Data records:
<<<<
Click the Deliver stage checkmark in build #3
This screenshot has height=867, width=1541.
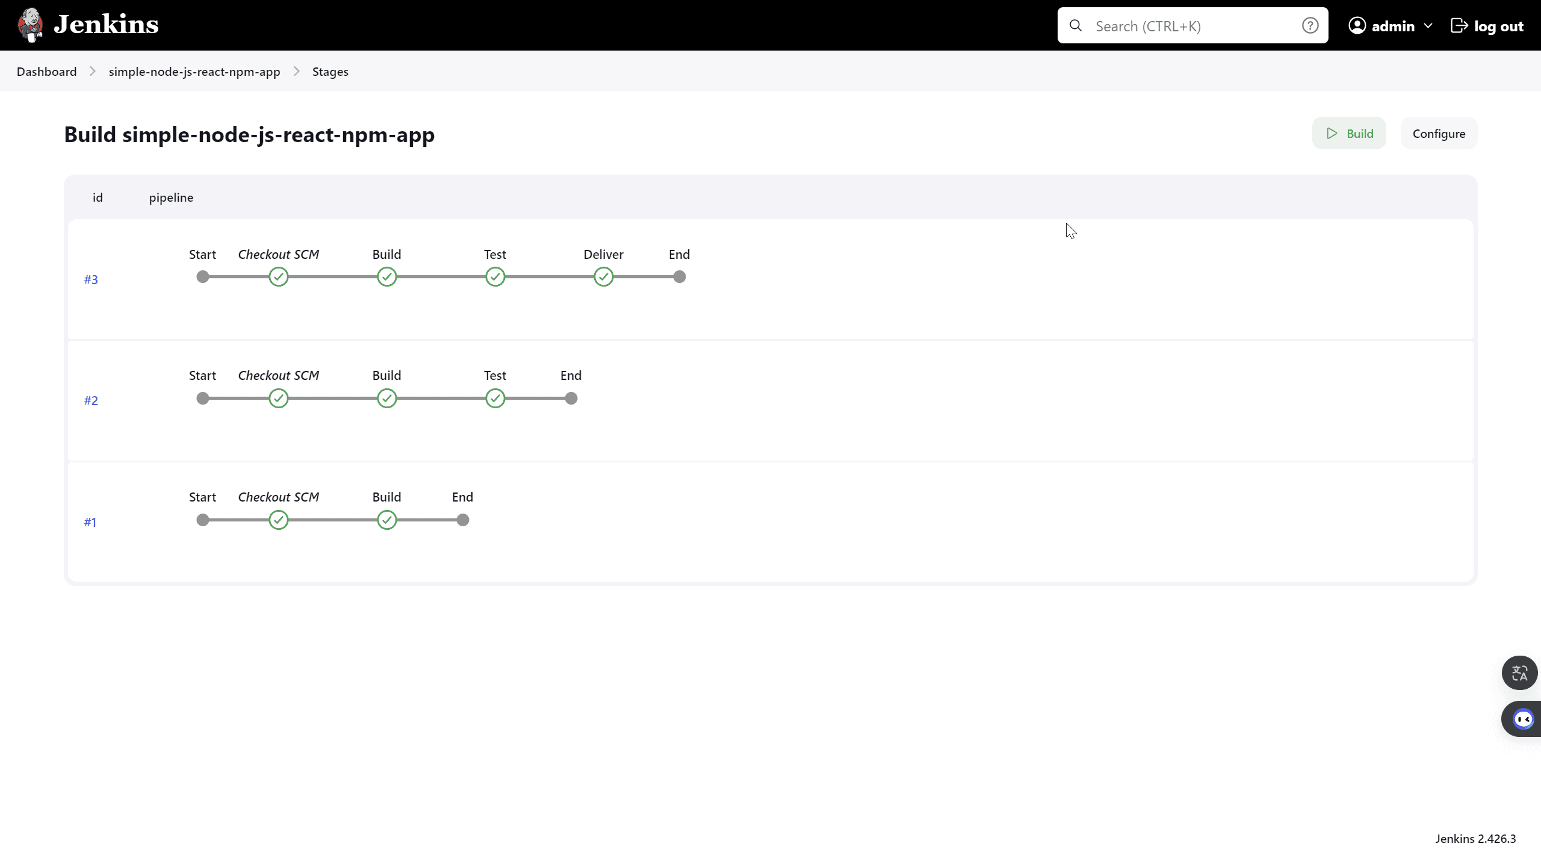click(x=603, y=277)
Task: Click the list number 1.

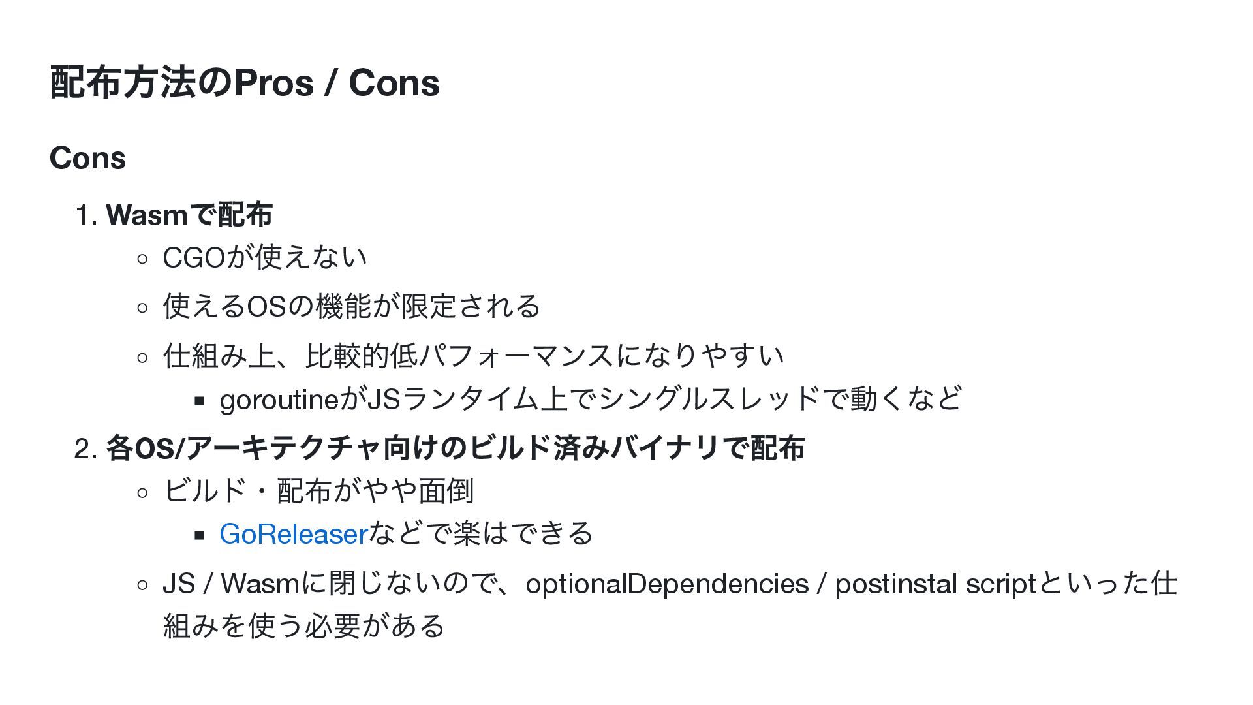Action: (86, 215)
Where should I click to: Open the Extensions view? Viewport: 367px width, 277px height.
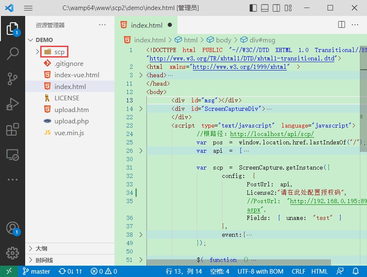pyautogui.click(x=13, y=130)

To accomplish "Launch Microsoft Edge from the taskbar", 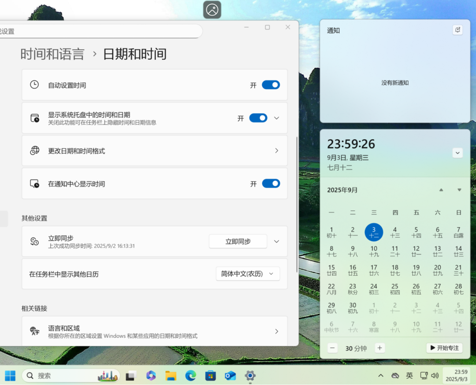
>>>>
TASK PROMPT: Could you reproduce every record above exactly, leaving out the pictures?

ANSWER:
Click the Deliver stage checkmark in build #3
This screenshot has height=867, width=1541.
click(x=603, y=277)
Task: Click the list number 1.

Action: (86, 215)
Where should I click to: Open the Extensions view? Viewport: 367px width, 277px height.
pyautogui.click(x=13, y=130)

To accomplish "Launch Microsoft Edge from the taskbar", 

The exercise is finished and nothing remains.